This article was first published in Maria Shriver’s Sunday Paper
Holiday traditions have always made my heart beat a little faster—not with excitement, but with stress. Growing up as the seventh of eight children, I spent every December struggling to find gifts and make treats for everyone in the family. Things got easier when I started my own small, nuclear family. But our numbers are growing, and in recent years I’d begun to feel a touch of the old anxiety. Still, I was a bit shocked when someone suggested that we switch up our traditions by assigning each family member to buy a gift for just one other person.
My initial reaction was fear that this would disappoint my children. Then I noticed that while I was doing something else my children have all become grown-ass adults. They love the new stress-less gift idea. Everyone seems more cheerful since we opted for it. So where I used to think of family traditions as inviolable, I’m coming to see that things go better when we’re willing to change things up.
The word “tradition” comes from a Latin root that means both “to deliver or hand down,” and “to surrender or give up.” There’s wisdom in this double message. Especially during this ritual-packed time of year, some of us blindly follow whatever precedents our forebears have set, while others, exhausted and disenchanted, grumble “Bah, humbug” to the whole seasonal celebration. Perhaps a more useful approach is to evaluate our traditions, discerning what works and what doesn’t, handing down everything that seems worth keeping and giving up everything that doesn’t.
I believe the key to this process is watching the whole holiday season from the inside out, rather than the outside in. As we approach any traditional behavior, we can stop, still ourselves, and check inside. Are we doing this out of joy or duty? Is it freighted with relaxation or tension? Does it energize us or exhaust us? It’s not rocket science to see that if a tradition feels awful, repeating it will make the season grimmer, not brighter.

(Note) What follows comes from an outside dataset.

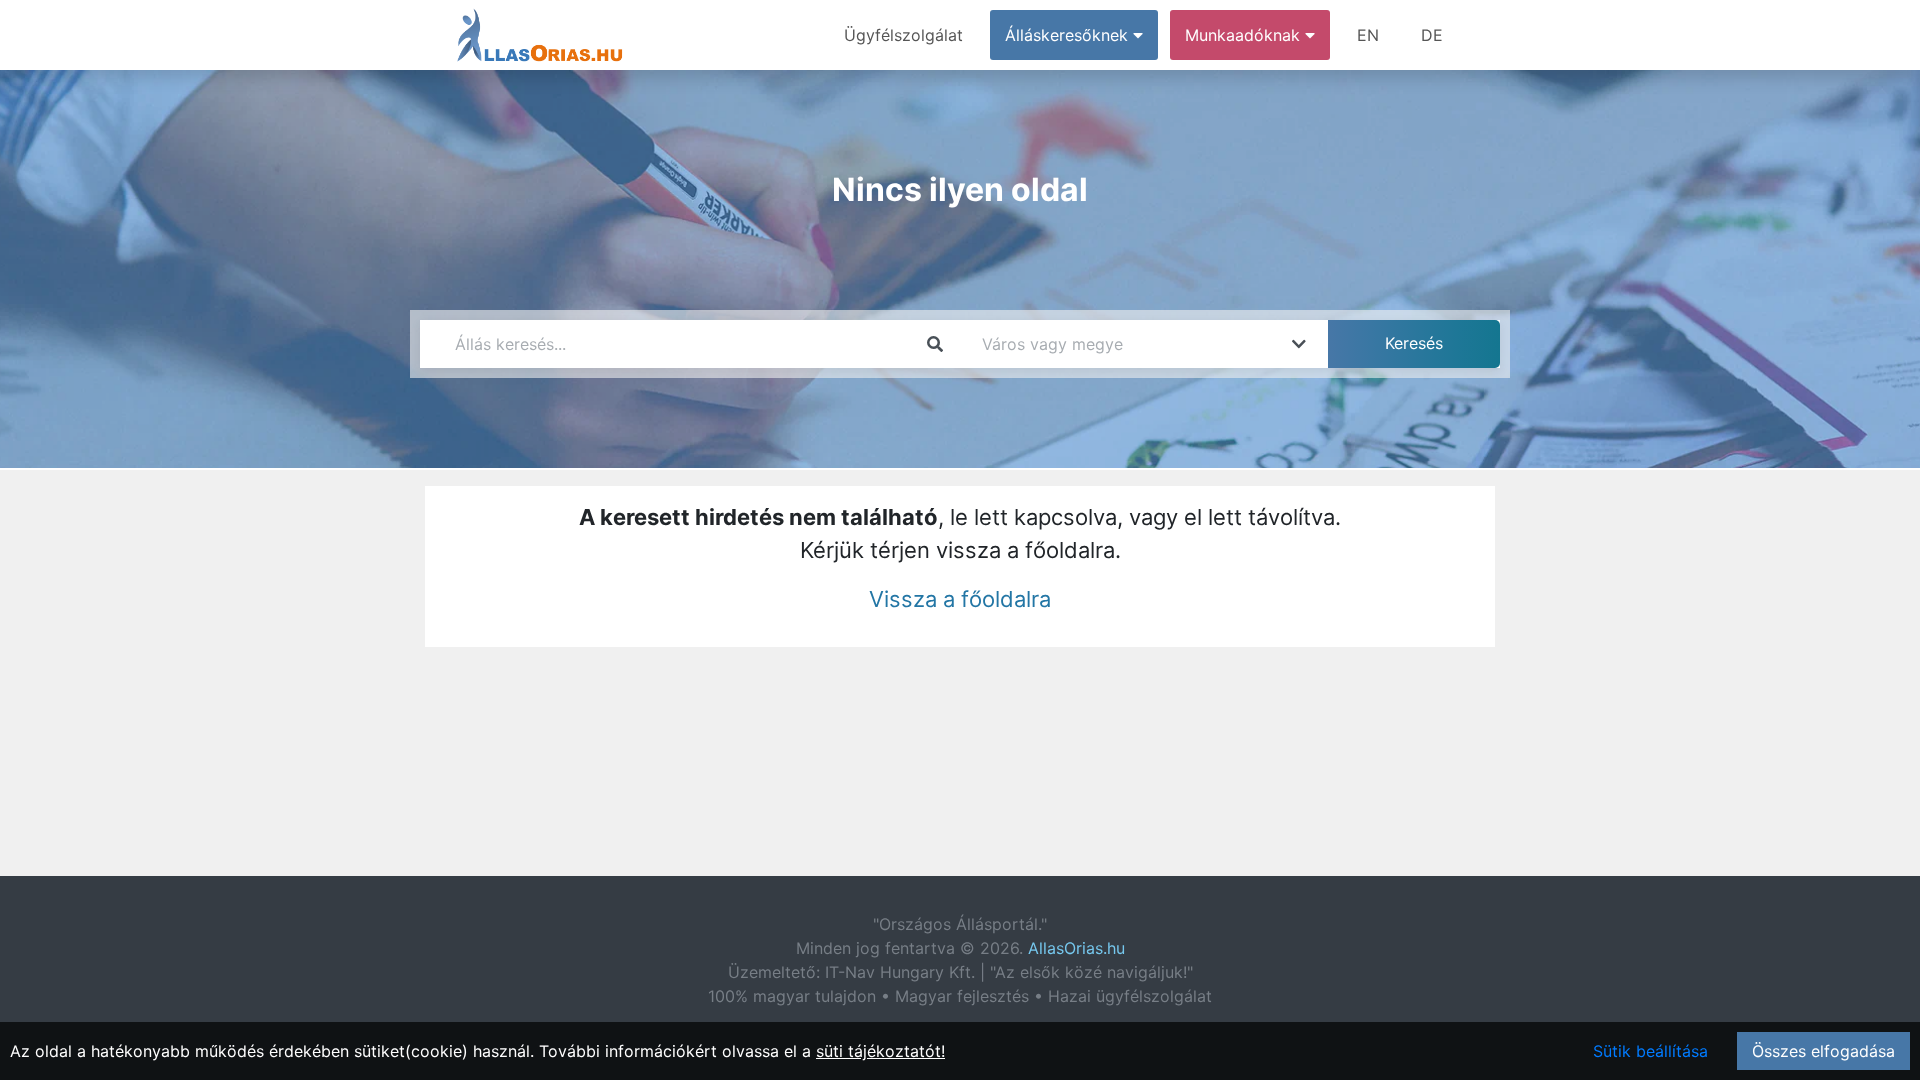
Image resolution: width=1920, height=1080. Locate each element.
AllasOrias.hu (1076, 948)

When we notice that a tradition makes us feel weighed down or tense, we can resist the temptation to simply trash the entire thing. We can become even more attentive, feeling for parts of the tradition that really do warm our hearts. We can hand down those treasures while letting go of the rest (for example my family didn’t want to stop gift-giving altogether, we just wanted to lighten the burden).
In your case, it may feel good to order traditional foods already prepared, rather than cooking them yourself. Or you might decorate the inside of the windows, rather than risking your life in subzero temperatures to put them on the outside. Maybe you can compile a playlist of holiday songs you love, banning the ones that affect you like fingernails scratching a blackboard. With a bit of contemplation and communication, you and your loved ones can keep the joy and give up the burden of almost any tradition.
My favorite story about modifying traditions comes from Billings, Montana. In the mid-eighties, white supremacists declared this area part of their “Aryan homeland.” By the early 1990s, the city had seen a wave of hate crimes attacking people of color, homosexuals, and especially Jews. In December of 1993, white supremacists threw a cinder block through the bedroom window of a 5-year-old Jewish boy. The window had been decorated with an image of a menorah, the nine-armed candelabra used in the celebration of Chanukah.
Police advised Jewish families to take down their holiday decorations. Talk about “Bah, humbug!” But a few Billings residents had another idea. Churches of all faiths began encouraging children to draw menorahs, which the adults mimeographed and handed out during services. When the first few non-Jewish families put these on their windows, the hate crimes increased. But instead of backing off, thousands of others joined the new tradition, taping up menorahs right next to their manger scenes or Santas. The Billings Gazette published a full-page image of a menorah for everyone to cut out and paste up. Faced by so many people resolutely united to wage peace, the bullies backed down. The hate crimes stopped.
The citizens of Billings realized that the ultimate usefulness of all tradition is to promote love, unity, and compassionate connection. They “surrendered and gave up” part of their ancient customs, “delivered and handed down” an idea that was even more beautiful. The insularity of separate holiday traditions was surrendered, replaced by the new practice of sharing one another’s symbols of light and peace.
Approaching tradition this way turns holiday ritual into an act of continuing benevolent creation. Try it. During the upcoming days and weeks, before you engage in a traditional custom, mull it over. Notice what you truly love about that custom, and see if you can amp that up. Notice anything that feels repetitive or even onerous, and find a way to change it or even eliminate it. Talk about this process with your loved ones. Modify, tweak, and adapt your family customs to bring everyone the greatest possible satisfaction. Let everyone join in both holding on and letting go.
This isn’t blasphemy. It’s the very essence of reverence and respect. It means that the traditions we honor never become robotic imitations of the past. Instead they can be like glorious wrapping paper, enfolding the gifts of joy and delight, making them even more beautiful. Giving down and giving up can both be acts of love. And love, as we all know down deep, is the beating heart of every tradition worth keeping.